If Beale Street Could Talk
Director: Barry Jenkins
Writers: Barry Jenkins, James Baldwin
Stars: KiKi Layne, Stephan James, Regina King, Colman Domingo
After winning Best Picture (in one of the most memorable award announcements in recent memory) for his first high profile feature Moonlight, all eyes were on Barry Jenkins. What would he do next? Would he be able to follow it up with another groundbreaking hit? The answer is a resounding yes with If Beale Street Could Talk.

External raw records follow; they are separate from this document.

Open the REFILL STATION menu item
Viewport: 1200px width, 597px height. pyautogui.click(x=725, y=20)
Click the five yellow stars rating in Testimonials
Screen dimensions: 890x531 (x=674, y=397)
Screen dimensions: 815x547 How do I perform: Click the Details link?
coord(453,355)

Adapted from the novel by beloved African-American writer James Baldwin, this story of a young couple’s relationship that unfolds and is strained by the young man’s unjust incarceration is heart breaking, beautiful and ultimately incredibly timely. Race relations, police brutality and the undeniably discriminatory high rate of young black men behind bars, many for small crimes and misdemeanors, hangs heavy over this otherwise simple love story.

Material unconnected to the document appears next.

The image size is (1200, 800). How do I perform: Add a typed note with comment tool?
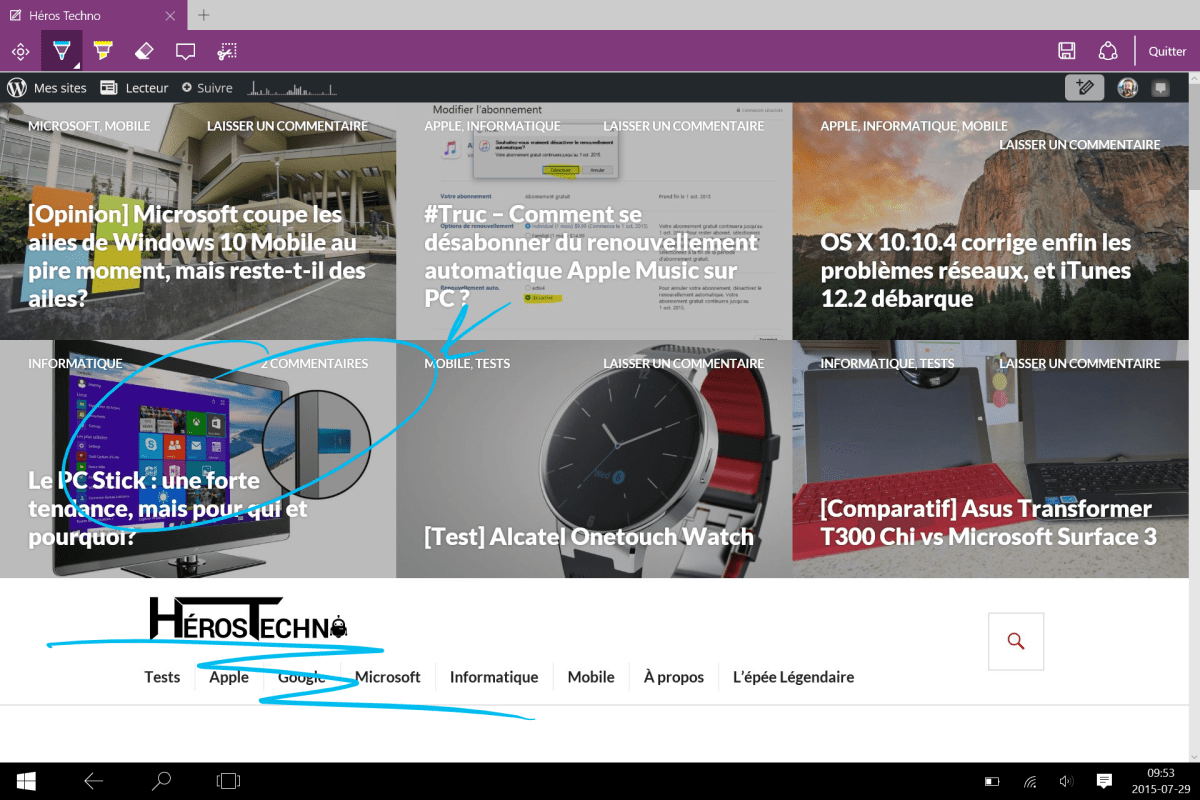[x=185, y=51]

The main couple, Tish (Kiki Layne) and Fonny (Stephan James) are the perfect image of true love. And what an image it is as framed by Jenkins and his cinematographer James Laxton (also from Moonlight). Jenkins is a director who uses many close-ups to pull you in and force you to see his characters for who they are. Beautiful people who are doing their best with their situation.
Regina King recently won Best Supporting Actress at the Golden Globes for playing Tish’s mom, and an Oscar for the performance is almost a sure thing. She’s fantastic and although it’s not her story, she is in many ways the heart of the film with her loving and understanding and desire to see things work out for her daughter. Equally good is her dad, played by Colman Domingo in an absolutely warm and joyful performance. But really, the whole cast is excellent, and this otherwise heavy film is injected with plenty of humor to cut the tension of the realization that this family is never going to get to live the normal American life they deserve.
This review wouldn’t be complete without mentioning the amazing score from Nicholas Britell. It at times uses a jazz influence that blends perfectly into the classic jazz songs played in the characters’ homes, and then in an instant changes to gorgeous, haunting ambient tones. It’s my favorite score of 2018, and Britell is fast becoming one of my favorite working composers.